家族ドラマではありますが、静かなトーンでユーモアも排して問題と真っ直ぐ向き合う分、その重さがあると思いました。

主人公を演じるルーカス・ヘッジスは、「マンチェスター・バイ・ザ・シー」「スリー・ビルボード」など苦悩する青年役の巨匠と化していますね。もう安心の演技力です。

両親の想いや自分のいままでの思想から、初めはゲイであるという自分のアイデンティティーに悩みますが、後半にかけては逆になり、自分の本質を受け入れない周囲に悩むようになります。

その変化を伴う苦悩がとても素敵でした。

他人の人格を否定し、価値観を押し付け、存在そのものを罪として干渉する。

演じなければ生き残れないような環境の中で、わずかに寄り添う少年少女に切なくも勇気をもらいます。

劇中でなくなってしまうキャメロン、そして”家”へと送られてしまったサラ。ジャレッドは出ることができた施設で終わりを迎えてしまった二人の顔が頭から離れません。

ジャレッドがふと見かけたときのサラのあの表情。心の死んだ顔をしていました。

無理やり語らされる”罪”だって、愛しい人との想い出でしかないのです。それなのに、間違っていると勝手に烙印を押されてしまう。
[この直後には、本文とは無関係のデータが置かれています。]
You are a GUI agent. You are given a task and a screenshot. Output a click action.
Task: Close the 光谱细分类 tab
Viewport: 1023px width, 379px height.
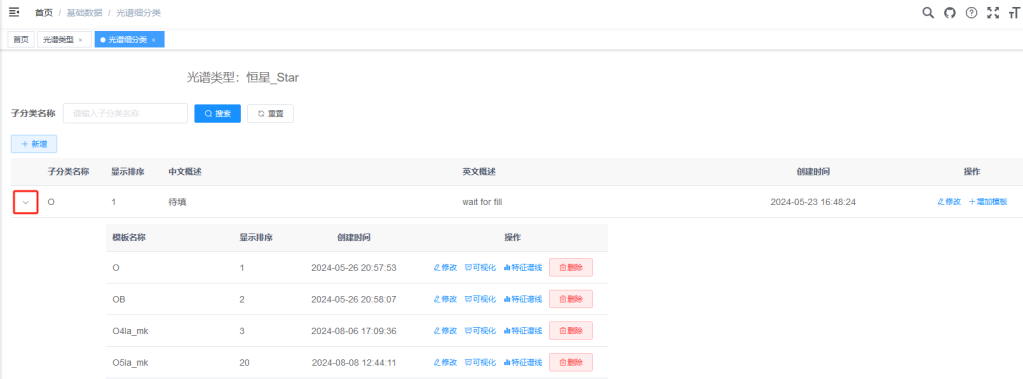[153, 40]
今作は今尚続いている矯正施設の闇を暴く作品です。奪われていく人格と命を救うためのもの。ただ同時に、ここでの同性愛者だけの話ではないとも感じます。

親から認められたいという子供の想いや、それに反して自身の信念だけを押し付ける親のあり方。

ひいては他者の生き方に自分の考えを押し付け、コントロールし、排除しようとする姿勢そのものの危険性を描いていると感じました。

同調圧力に始まり、LGBTQの否定、女性蔑視など多くは自分が持っている思想に合わないものへの攻撃だと思います。これはこうあるべきだという考えから、それに沿わないものを徹底的に叩く。

日本でも非常に多く見かける光景です。

ジャレッドは、彼の肩をつかむあのタトゥーだらけの悪魔の手を振りほどき、母の愛によって施設から抜け出すことができました。

ジャレッド、キャメロン、違いは近い人間が当人のことを想って行動したかです。

だから自分の思想を第一にしすぎると、大切な人を失ってしまう。そうならないためにも、人のあり方を認めなくてはいけません。

その人がその人である性質は変えられないのですから、周囲の私たちが変わらなければいけない。

重苦しいですが、しっかり向き合う必要のある問題を描いた秀作でした。感想はこのくらいになります。

最後まで読んでいただいてありがとうございました。また次の記事で。